Nearly 90 years ago, bullet fragments from the Civil War’s Battle of Atlanta were being sawed out of timber as crews made way for Bobby Jones Golf Course.
When the course opened a few years later, wildly influential Atlanta golfer Bobby Jones was the first to drive a ball on his namesake 18-hole links. Now, after a yearlong multi-million renovation that changed the property completely, the storied course is poised to present itself to a new generation.
The facility is slated to re-open Nov. 5 as a reversible course with double greens, seven tees for each hole and high-tech indoor bays. The nine-hole layouts, dubbed Azalea and Magnolia, can each be played twice for 18 holes in one direction.
Marty Elgison, president of the Bobby Jones Golf Course Foundation — a nonprofit formed by group of private citizens to renovate the “obsolete, dangerous golf course” — said not “a blade of grass” remains from the pre-renovation days. There were about five holes where players could get whacked by an errant ball on the cramped course, he said, partially because golfers can hit farther than they could in the 1930s.
Thus, the need for a reversible nine-hole design instead of 18 holes.
Players will ride around in Shark Experience golf carts, futuristic vehicles capable of streaming music and live TV, showing digital scorecards and connecting to Bluetooth. Prices for the public Buckhead course will range from about $45 to $85, varying based on factors such as day, time, weather and demand.
The redevelopment includes a new driving range, an indoor instructional building and a man-made 5.5-million-gallon lake that serves as the course’s irrigation source that no longer has to tap into the city’s water. It also includes a short game practice area and a 6-hole short course named the Cupp Links in honor of Bob Cupp, whose design of the course was his final one before his death in 2016.
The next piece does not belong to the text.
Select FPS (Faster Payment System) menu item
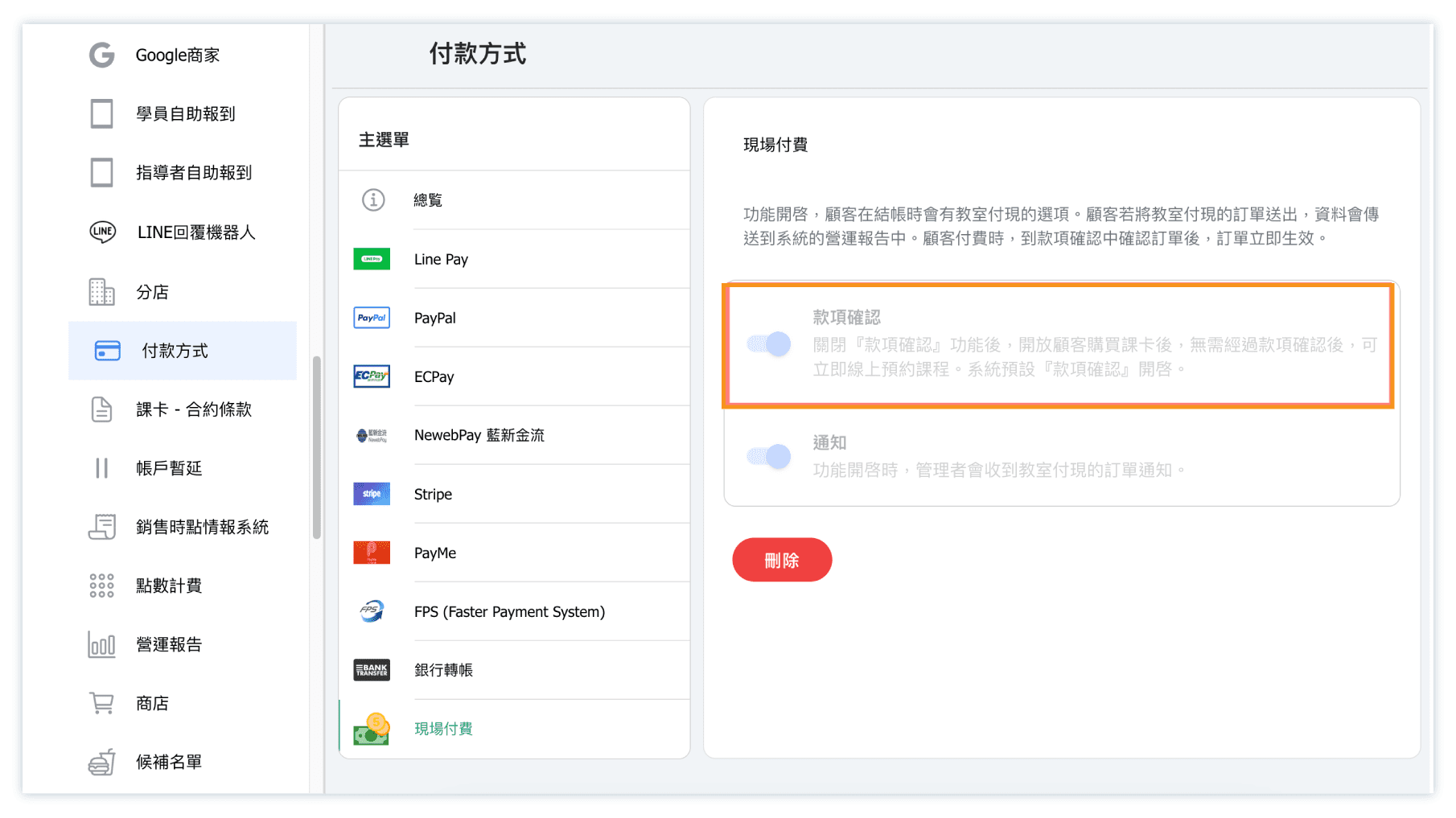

The Cupp Links are intended for those 12 and under as a way to get junior golfers into the game. The Foundation has also partnered with youth organizations, such as the YMCA of Metro Atlanta, to make the sport accessible for underprivileged children.
The Shepherd Center, a local nonprofit hospital that provides medical care and rehab for patients with neuromuscular limitations, is collaborating with the Foundation and the Georgia State Golf Association to create a program for golfers with impairments. The fairways-only course will also be home to the Georgia State University women’s and men’s golf teams, with an instructional center and practice area to be used by golf teams during the school year and for junior golf clinics and lessons during the summer.
The second phase of the project will include the Murray Golf House, which will include the Georgia Golf Hall of Fame. That facility is scheduled to open in fall 2019.